> _WORK INSTRUCTION_:
Could you give back the records exactly, taking out the pictures?

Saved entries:
--------------------

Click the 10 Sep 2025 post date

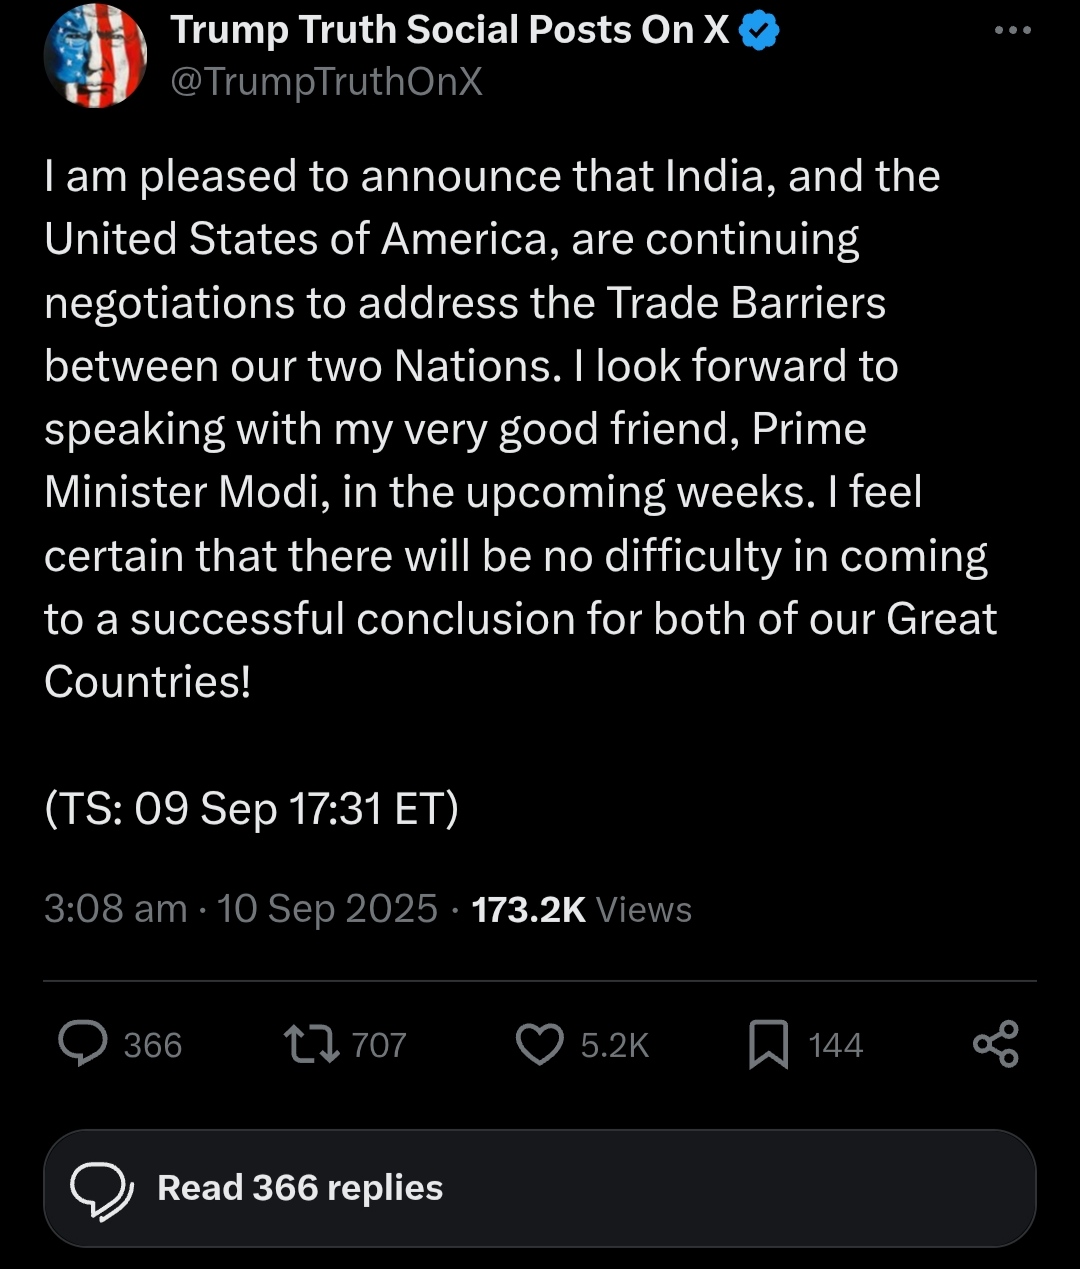(327, 909)
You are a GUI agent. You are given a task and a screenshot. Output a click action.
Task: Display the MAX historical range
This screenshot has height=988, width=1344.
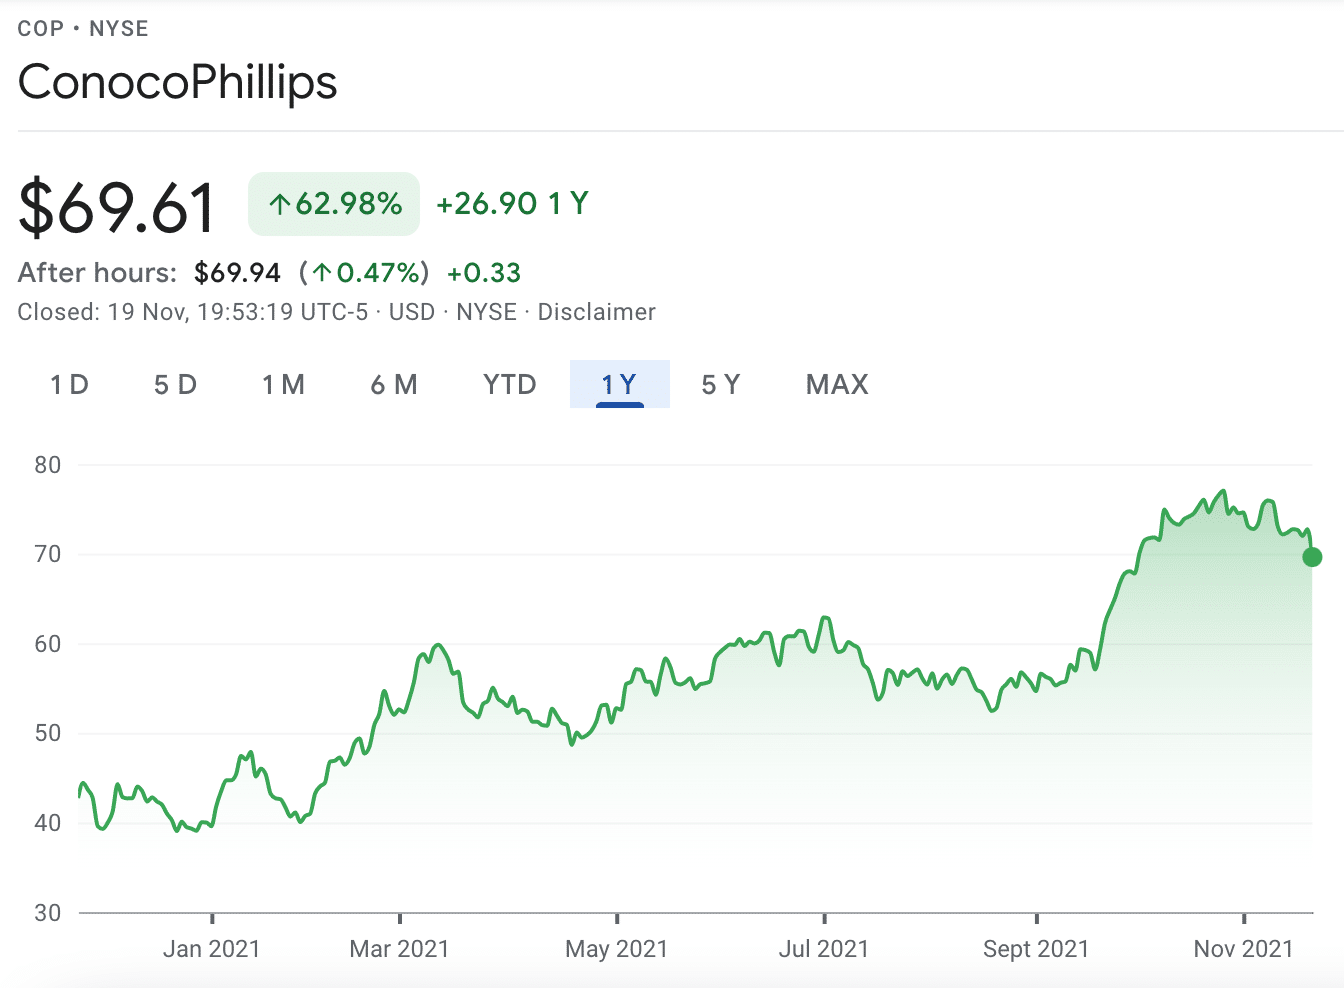point(836,384)
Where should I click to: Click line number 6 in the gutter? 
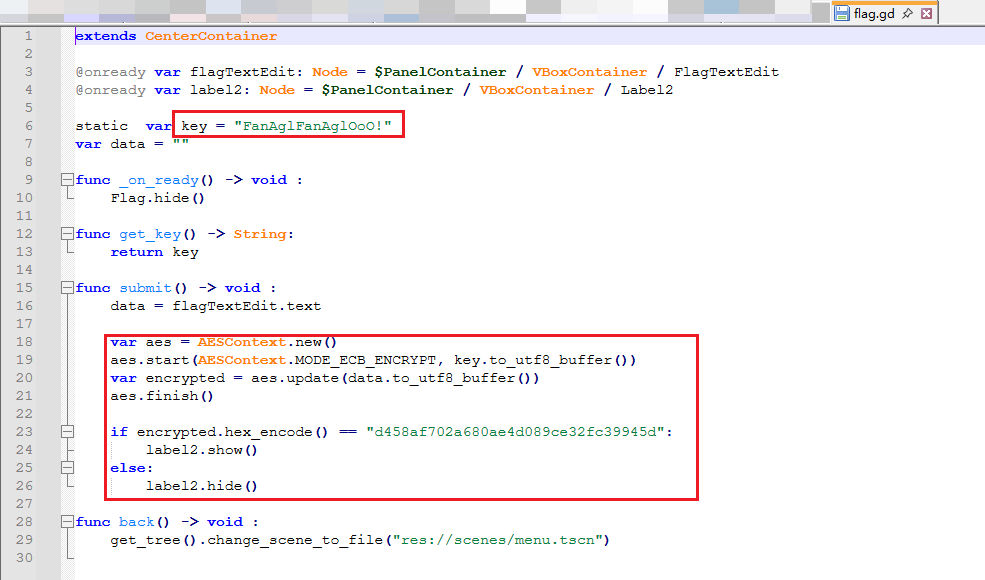pyautogui.click(x=28, y=126)
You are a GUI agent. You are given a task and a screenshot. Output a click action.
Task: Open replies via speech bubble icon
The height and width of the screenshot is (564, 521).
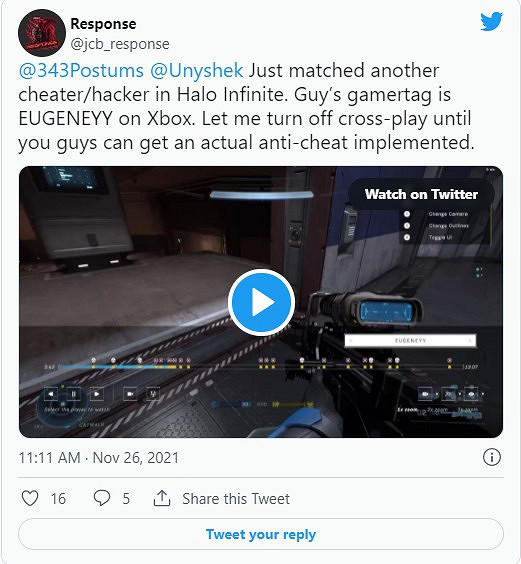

--------------------

> _ANSWER TO THIS EXERCISE_:
Click the 10 Sep 2025 post date

(327, 909)
You are a GUI agent. You are given a task and a screenshot. Output a click action.
Task: Display the MAX historical range
This screenshot has height=988, width=1344.
point(836,384)
Where should I click to: Click line number 6 in the gutter? 
pyautogui.click(x=28, y=126)
You are a GUI agent. You are given a task and a screenshot. Output a click action.
Task: Open replies via speech bubble icon
The height and width of the screenshot is (564, 521).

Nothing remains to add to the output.